In the past, authors have recommended a direct form of decompression with removal of the odontoid pannus. Surgical treatments included anterior trans oral odontoidectomy and posterior transdural resection. However, these surgical approaches have been associated with higher infection rates, spinal cord injury and in some instances reoccurrence of the mass.11 More recently, it has been proposed to surgically fuse the posterior spine, primarily at the C1 to C2 junction.

Authors have reported good radiographic and clinical outcomes one case report with complete resolution or reduction in mass size over a 45-month period, obviating the need for a transoral anterior approach.5 In this patient’s case, fusion not only included C1 and C2 vertebrae, but was extended to the lateral masses of C6. Decompressive laminectomy was completed at the C4 to C6 levels to treat the associated central canal stenosis. Our surgical intervention for this elderly man showed a good outcome with resolution of the pannus compression on the medulla and radiographic reduction of the mass.

We also elected this approach to reduce surgical risk and morbidity associated with surgery. The use of C1-2 fusion is a known safe treatment for atlanto-axial instability and has been extended as a treatment for painful arthritis.12 Some authors have even recommended occipital cervical fusion to treat associated occipital cervical instability and adjacent segment disease. This indirect treatment demonstrated radiographic improvement with good functional outcome.10,13

There is also literature supporting the use of C1 laminectomy for indirect decompression and reduction in pannus size. This strategy may be useful for patients unable to tolerate prolonged surgeries with significant blood loss and lengthy anesthesia exposure.9 There has been concern that C1 laminectomy without fusion may lead to further atlanto-axial instability. However, a reduction in neurologic symptoms can be feasibly obtained without progressive instability in most cases.14

CONCLUSIONS

Retro odontoid pseudo tumors or odontoid pannus is a disease process characterized by formation of a posterior mass with possible cystic formation, which may lead to marked compression on vital neuronal structures at the cervico-cranial junction. Certain risk factors have been associated with an odontoid pannus including rheumatoid arthritis, Os odontoideum, or malunion of odontoid fracture. The basis of this disease process is believed to be due to atlanto-axial instability.

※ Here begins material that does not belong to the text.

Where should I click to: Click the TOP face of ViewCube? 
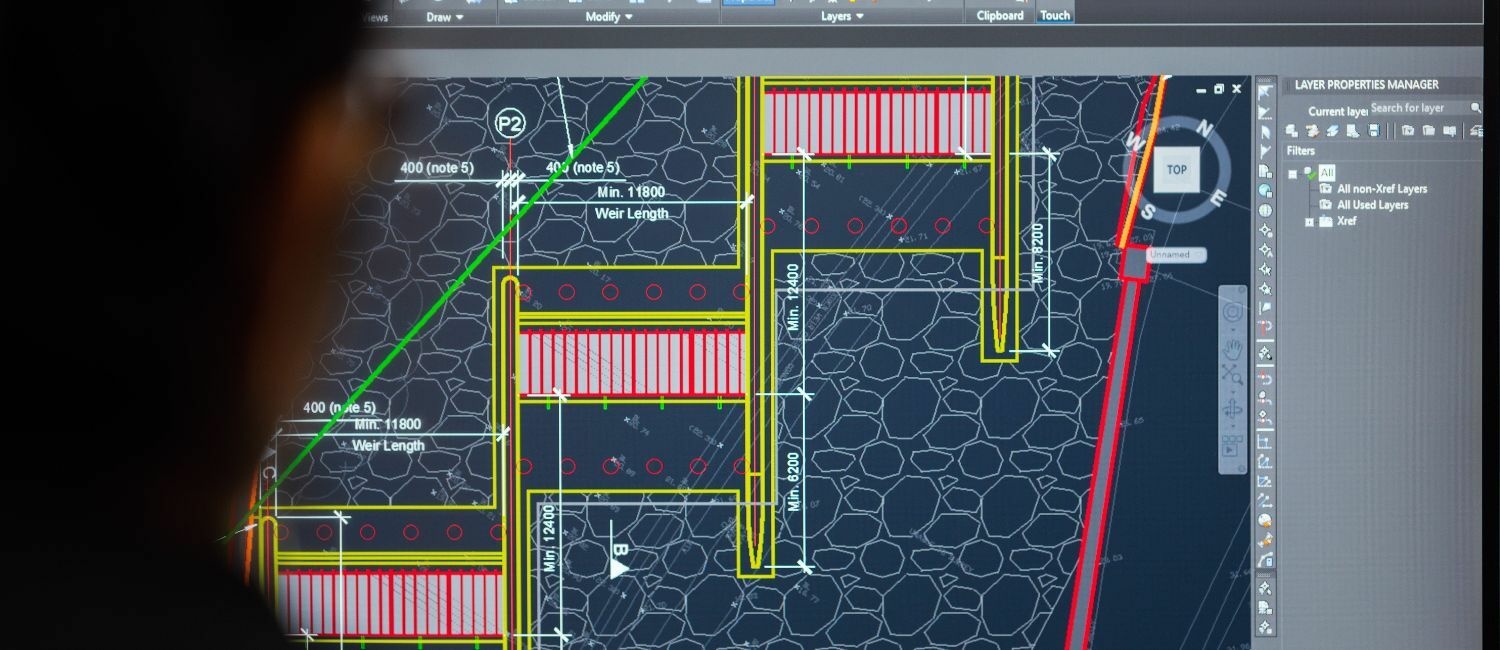coord(1176,170)
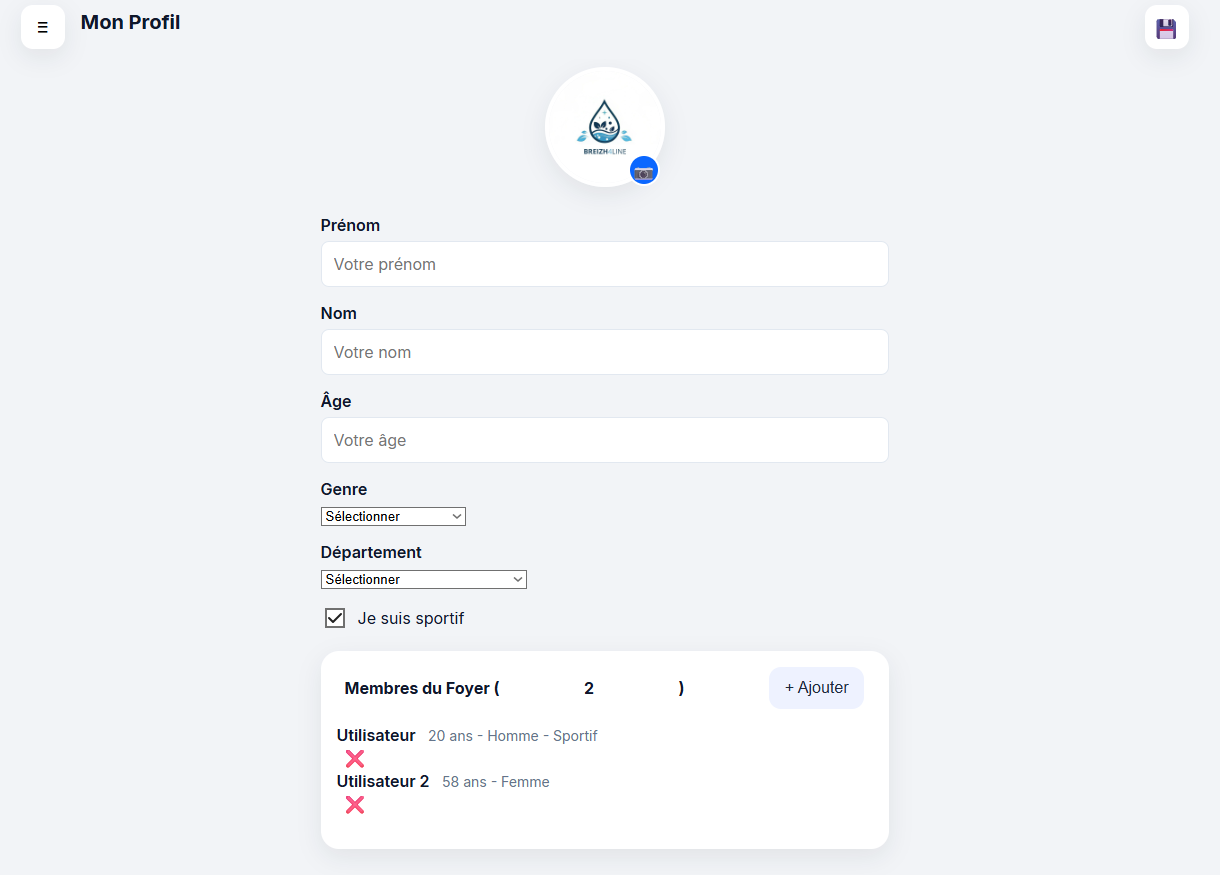Select the "Votre âge" input box
This screenshot has height=875, width=1220.
coord(604,441)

However, this may not be true for all cases, since it has been found that indirect techniques in the form of C1 laminectomy have helped reduce pannus size. In this patient’s case, we proposed cervical fusion and avoided a transoral approach due to his advanced age and inability to tolerate a more invasive procedure. After our two-year follow-up, the pannus and associated cyst had significant reduction with resolution of cord signal change within the medulla.

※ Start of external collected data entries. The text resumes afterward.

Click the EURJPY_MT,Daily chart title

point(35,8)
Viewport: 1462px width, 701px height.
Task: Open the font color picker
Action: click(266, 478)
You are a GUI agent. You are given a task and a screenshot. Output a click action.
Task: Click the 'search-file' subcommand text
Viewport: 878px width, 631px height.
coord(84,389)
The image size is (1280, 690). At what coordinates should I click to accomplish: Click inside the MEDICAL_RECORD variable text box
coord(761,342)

We therefore support the use of posterior fixation for treatment of this disease process, particularly in older patients. Further investigations of the pathophysiology of this disease process are warranted to help create a more unified treatment approach. Whichever surgical intervention is decided, early recognition and treatment of spinal cord compression can help improve neurologic outcomes.7

Conflict of Interest

The authors declare no conflict of interest.

Funding

The authors report no external funding source for this study.